DM

class pylluminator.dm.DM(samples: Samples, formula: str, reference_value: dict | None = None, custom_sheet: None | DataFrame = None, drop_na=False, apply_mask=True, probe_ids: None | list[str] = None, group_column: str | None = None)

Bases: object

Methods

`__init__`(samples, formula[, ...])	Initialize the object by calculating the Differentially Methylated Probes (DMPs).
`compute_dmp`(samples, formula[, ...])	Find Differentially Methylated Probes (DMPs) by fitting an Ordinary Least Square model (OLS) for each probe, following the given formula.
`compute_dmr`([contrast, dist_cutoff, ...])	Find Differentially Methylated Regions (DMRs) based on euclidian distance between beta values
`get_top`(dm_type, contrast[, chromosome_col, ...])	Get the top DMPs or DMRs, ranked by the p-value of the given contrast.
`select_dmps`([effect_size_th, p_value_th, ...])	Select DMPs based on effect size and p-value thresholds.

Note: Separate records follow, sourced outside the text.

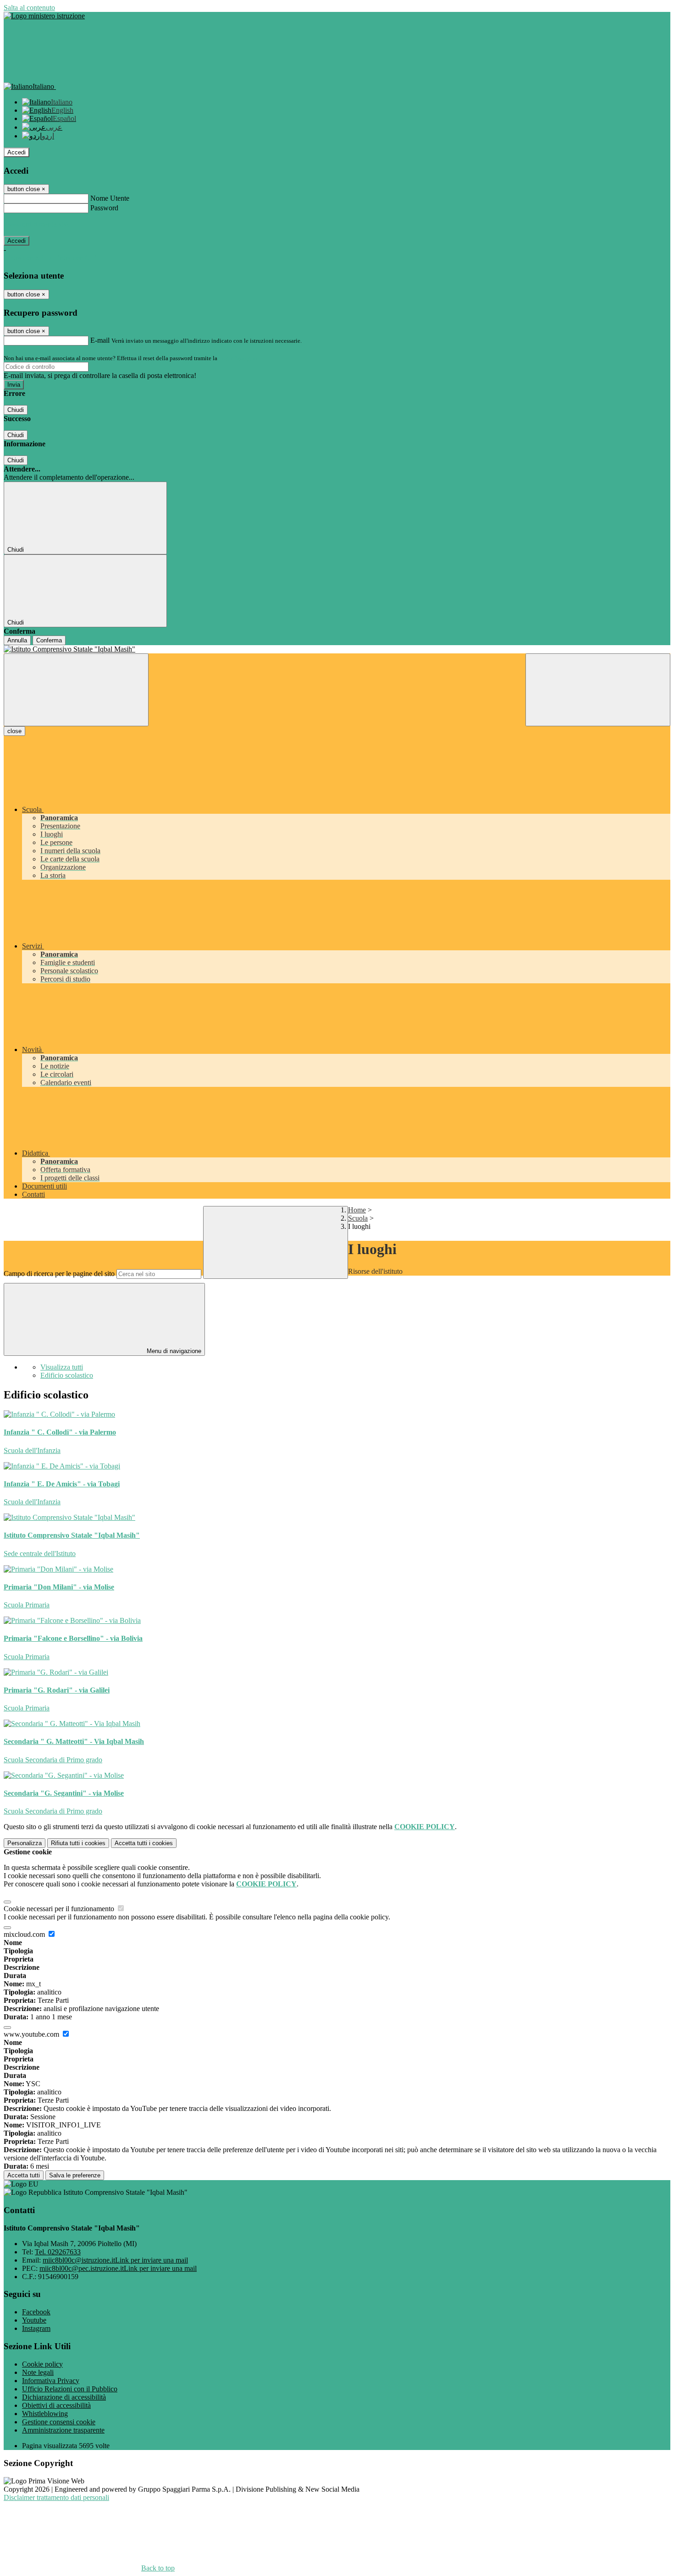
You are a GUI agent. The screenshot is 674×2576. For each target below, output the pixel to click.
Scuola (358, 1218)
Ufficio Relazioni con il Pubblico (69, 2389)
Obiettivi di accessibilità (56, 2405)
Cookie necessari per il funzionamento (60, 1909)
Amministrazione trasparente (63, 2430)
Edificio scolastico (66, 1375)
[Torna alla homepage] (337, 649)
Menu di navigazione (173, 1351)
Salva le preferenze (74, 2175)
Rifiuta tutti (78, 1843)
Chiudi (15, 409)
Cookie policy (42, 2364)
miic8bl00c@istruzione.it (115, 2260)
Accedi (16, 152)
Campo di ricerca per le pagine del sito (59, 1273)
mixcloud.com (25, 1934)
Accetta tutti (144, 1843)
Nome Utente (109, 198)
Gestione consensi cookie (58, 2422)
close (14, 731)
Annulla (17, 640)
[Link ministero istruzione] (44, 16)
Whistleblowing (45, 2413)
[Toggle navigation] (76, 689)
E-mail (100, 340)
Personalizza (24, 1843)
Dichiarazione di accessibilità (64, 2397)
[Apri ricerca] (597, 689)
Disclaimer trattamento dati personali (56, 2497)
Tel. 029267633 (58, 2252)
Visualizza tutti (61, 1367)
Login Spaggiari (239, 358)
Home (357, 1210)
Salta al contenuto (29, 7)
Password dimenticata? (37, 224)
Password (104, 208)
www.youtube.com (32, 2034)
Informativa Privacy (50, 2380)
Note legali (38, 2372)
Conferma (49, 640)
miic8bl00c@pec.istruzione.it (118, 2268)
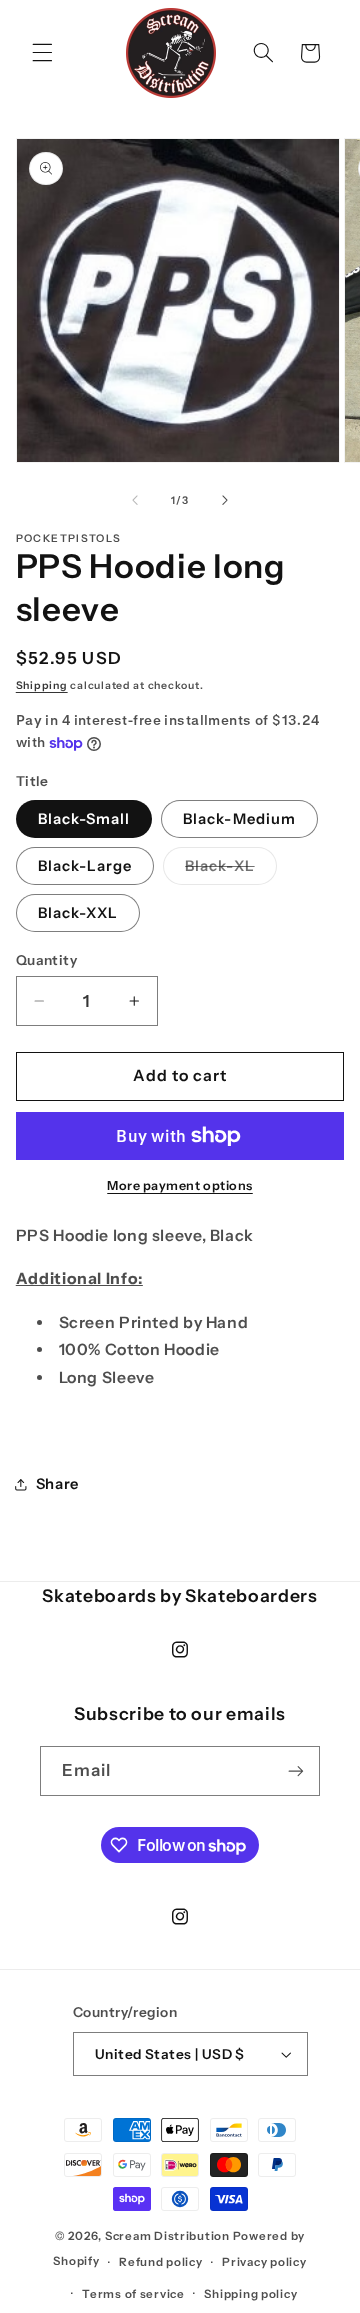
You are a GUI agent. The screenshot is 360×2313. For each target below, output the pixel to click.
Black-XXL (78, 913)
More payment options (180, 1185)
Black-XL (230, 870)
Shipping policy (250, 2294)
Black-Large (85, 866)
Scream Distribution (167, 2236)
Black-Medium (239, 819)
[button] (42, 53)
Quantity (46, 960)
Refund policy (161, 2262)
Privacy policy (264, 2262)
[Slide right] (225, 500)
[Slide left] (135, 500)
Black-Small (84, 819)
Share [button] (57, 1484)
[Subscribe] (296, 1770)
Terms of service (133, 2294)
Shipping (42, 685)
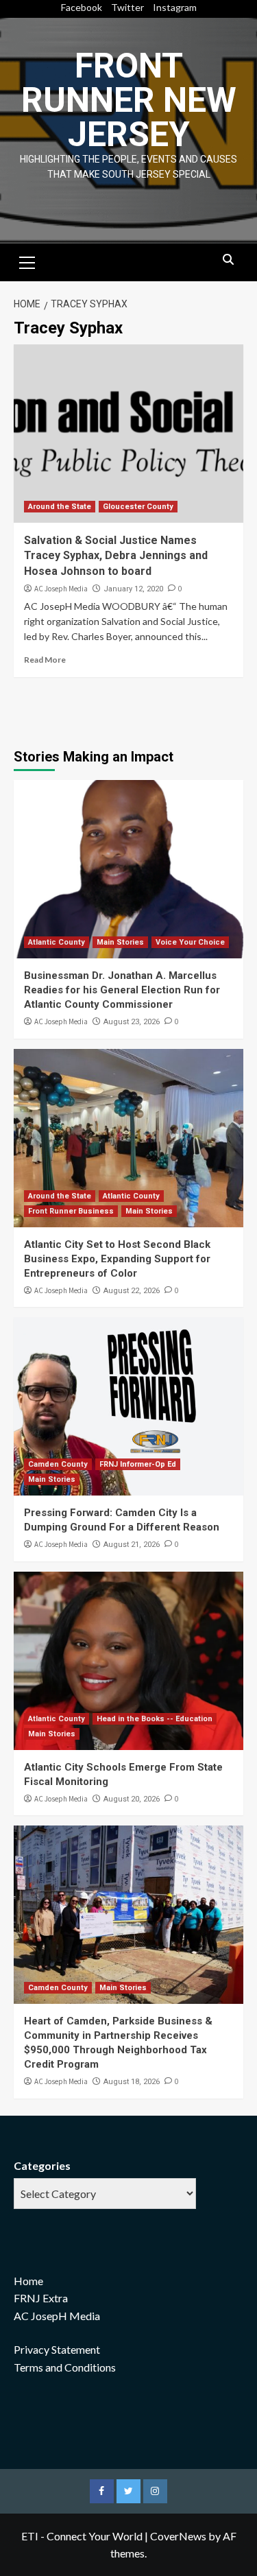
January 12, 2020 (133, 588)
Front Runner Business (71, 1211)
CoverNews (178, 2535)
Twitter (127, 7)
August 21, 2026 (131, 1544)
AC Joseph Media (61, 588)
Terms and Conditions (65, 2367)
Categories (42, 2165)
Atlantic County (56, 942)
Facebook (81, 7)
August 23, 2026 (131, 1021)
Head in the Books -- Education (154, 1718)
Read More (45, 659)
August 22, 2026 (131, 1290)
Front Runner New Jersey (128, 100)
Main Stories (120, 942)
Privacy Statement (57, 2349)
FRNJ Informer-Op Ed (137, 1464)
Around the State (59, 506)
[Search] (227, 260)
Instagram (175, 7)
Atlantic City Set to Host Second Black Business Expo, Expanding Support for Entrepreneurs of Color (117, 1258)
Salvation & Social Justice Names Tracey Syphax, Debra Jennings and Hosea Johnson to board (116, 556)
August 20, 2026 (131, 1799)
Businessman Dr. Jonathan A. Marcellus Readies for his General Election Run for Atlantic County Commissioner (122, 990)
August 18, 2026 (131, 2081)
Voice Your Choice (190, 942)
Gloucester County (138, 506)
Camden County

Methods and attributes detail

__init__(samples: Samples, formula: str, reference_value: dict | None = None, custom_sheet: None | DataFrame = None, drop_na=False, apply_mask=True, probe_ids: None | list[str] = None, group_column: str | None = None)

Initialize the object by calculating the Differentially Methylated Probes (DMPs). It fits an Ordinary Least Square model (OLS) for each probe, following the given formula. The predictors used in the formula are column names of the sample sheet. If a group column name is given, use a Mixed Model to account for random effects. The Benjamini-Hochberg procedure is used to adjust the p-values.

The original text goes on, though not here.